I'll give you that. However, if he had said "when you fill your car up, you put a nozzle in your car which pumps out air which is replaced with fuel. It then calculates how much to charge you by asking a computer for the size of your fuel tank and deducts that from the amount of air pumped out" then people would call him a complete pillock. And for the non-geeks, that's pretty much the level of wrongness he achieved with his GPS explanation.GetCarter said:
I've been in the middle of those many times when I didn't say anything like what was reported. Mr Fry is (in his own estimation) 'the worst kind of geek', give him a break... At least 50% of what people are accredited of having said in the press (and on the net) have never once been said.
Except that in this case you can watch the linked episode of QI and see him say it for yourself. It's cringeworthy and, as usual, he spouts his bks with pompous authority. This is but one example of crap that comes out of that programme.Anyway, back to the jokes...
Not exactly geeky, but it made me laugh.
A duck walks into a pub and orders a pint of lager and a ham sandwich. The landlord looks at him and says, "But you're a duck"
"I see you're eyes are working" replies the duck.
"And you talk!" exclaims the landlord.
"I see you're ears are working" says the duck, "now can I have my beer and my sandwich please?"
"Certainly," says the landlord, " sorry about that, it's just we don't get many talking ducks in this pub. What are you doing round this way?"
"I'm working on the building site across the road" explains the duck. So the duck drinks his beer, eats his sandwich and leaves. This continues for about 2 weeks. Then one day the circus comes to town.
The ring leader of the circus comes into the pub and the landlord says to him; "You're with the circus aren't you? I know this duck that would be just brilliant in your circus, he talks, drinks beer and everything!"
"Sounds marvellous" says the ringleader, "get him to give me a call."
So the next day, the duck comes into the pub. The landlord says, "Hey Mr Duck. I reckon I can line you up with a top job. Paying really good money!"
"Yeah?" says the duck, "Sounds great, where is it?"
"At the circus" says the landlord.
"The circus?" the duck enquires.
"That's right" replies the landlord.
"The circus? That place with the big tent? With all the animals? With the big canvas roof with the hole in the middle
"That's right!" says the landlord.
The duck looks confused. "What the fk do they want with a plasterer?"
jtw earlier today
A doctor, a lawyer,and an engineer are sentenced to death. Why is not important to the story...what's important is that the death sentence will be carried out in France - via guillotine.

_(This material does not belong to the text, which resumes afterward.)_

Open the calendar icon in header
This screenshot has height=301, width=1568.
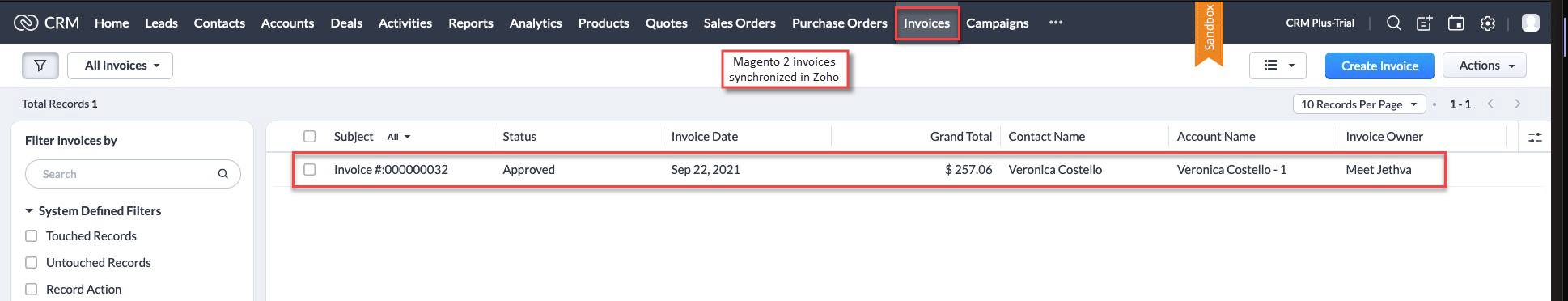pyautogui.click(x=1456, y=23)

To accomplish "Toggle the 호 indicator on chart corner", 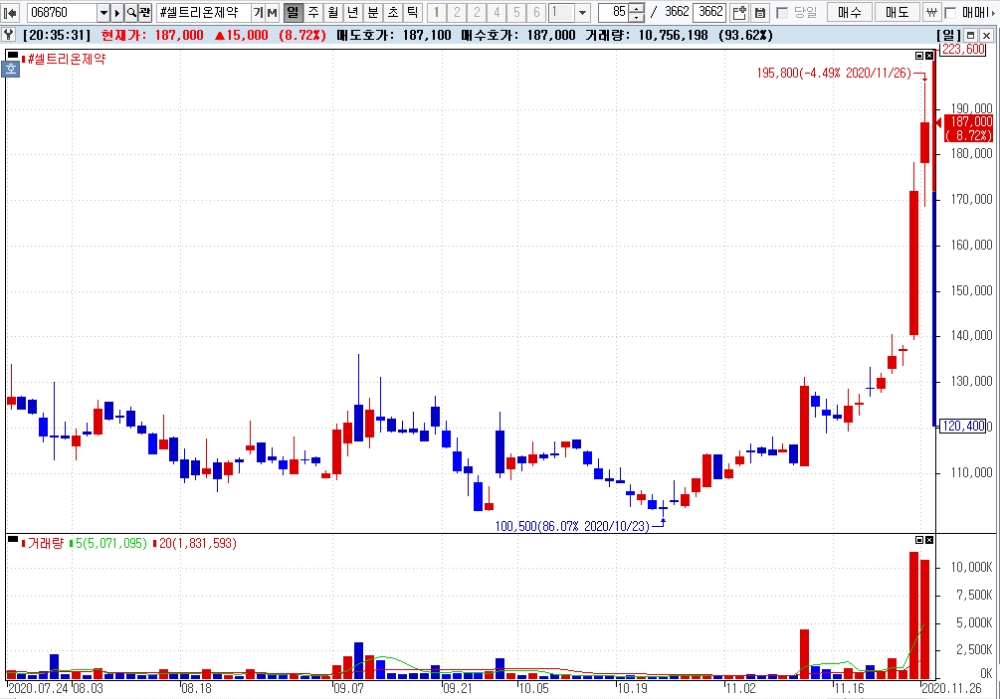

The doctor is first. The executioner straps him down, hoists the glittering blade aloft, and lets it drop...whereupon it sticks about halfway down.
Now, it's a well-known tradition in capital punishment that if the execution apparatus fails for any reason, this is interpreted as a sign from God, and the death sentence is commuted. Accordingly, the doctor walks away, still very much alive.
The lawyer is next. The executioner straps him down, hoists the glittering blade aloft, and lets it drop...whereupon it sticks in the exact same spot.
Same rules apply...lawyer walks.
The engineer is last. The executioner straps him down, as he hoists the blade aloft, the engineer twists his neck around, peers up at the blade, and says:
"You know, I think I see your trouble there..."
A doctor, a lawyer,and an engineer are sentenced to death. Why is not important to the story...what's important is that the death sentence will be carried out in France - via guillotine.
The doctor is first. The executioner straps him down, hoists the glittering blade aloft, and lets it drop...whereupon it sticks about halfway down.
Now, it's a well-known tradition in capital punishment that if the execution apparatus fails for any reason, this is interpreted as a sign from God, and the death sentence is commuted. Accordingly, the doctor walks away, still very much alive.
The lawyer is next. The executioner straps him down, hoists the glittering blade aloft, and lets it drop...whereupon it sticks in the exact same spot.
Same rules apply...lawyer walks.
The engineer is last. The executioner straps him down, as he hoists the blade aloft, the engineer twists his neck around, peers up at the blade, and says:
"You know, I think I see your trouble there..."
A Mathematician, a Biologist and a Physicist are sitting in a street cafe watching people going in and coming out of the house on the other side of the street.
First they see two people going into the house. Time passes.
After a while they notice three people coming out of the house.
The Physicist: "The measurement wasn't accurate.".
The Biologist: "They have reproduced".
The Mathematician: "If now exactly one person enters the house then it will be empty again."
First they see two people going into the house. Time passes.
After a while they notice three people coming out of the house.
The Physicist: "The measurement wasn't accurate.".
The Biologist: "They have reproduced".
The Mathematician: "If now exactly one person enters the house then it will be empty again."